Seasonal Apparel Planning
Businesses with seasonal staffing swings or seasonal garment needs get the best results by planning ahead of the season, not scrambling once it starts.
Short answer: plan seasonal reorders on a calendar (not reactively), keep your logo digitized and on file so seasonal-hire gear is a fast reorder, and separate "seasonal staffing growth" apparel from "seasonal garment type" needs (like winter jackets vs. summer polos) as two distinct planning conversations.
Two Different Kinds of "Seasonal"
- Seasonal staffing growth. Landscaping crews, marinas, golf courses, and similar businesses often expand headcount for peak season. Keeping the logo digitized and on file makes outfitting seasonal hires a fast reorder rather than a scramble — see our onboarding apparel guide.
- Seasonal garment type. A crew that needs insulated hi-vis parkas in winter and lightweight polos in summer is planning for weather, not headcount. Order both garment types on your logo's existing file so switching seasons doesn't mean starting over.

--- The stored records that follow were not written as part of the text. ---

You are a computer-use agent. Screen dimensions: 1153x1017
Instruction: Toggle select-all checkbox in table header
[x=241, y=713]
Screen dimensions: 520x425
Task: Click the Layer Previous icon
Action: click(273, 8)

Building a Seasonal Calendar
The businesses that handle seasonal apparel most smoothly plan their order roughly a season ahead — ordering winter gear in late summer/early fall, and summer gear in late winter/early spring — rather than ordering once the season has already started and turnaround becomes a scramble. Standard turnaround is two weeks or less, but planning ahead avoids competing with everyone else's last-minute seasonal rush.
Industries With Real Seasonal Patterns
This comes up most for landscaping (crew growth for peak season), marinas and golf courses (seasonal staffing and seasonal retail apparel), and yacht clubs (seasonal member-facing and staff apparel alike).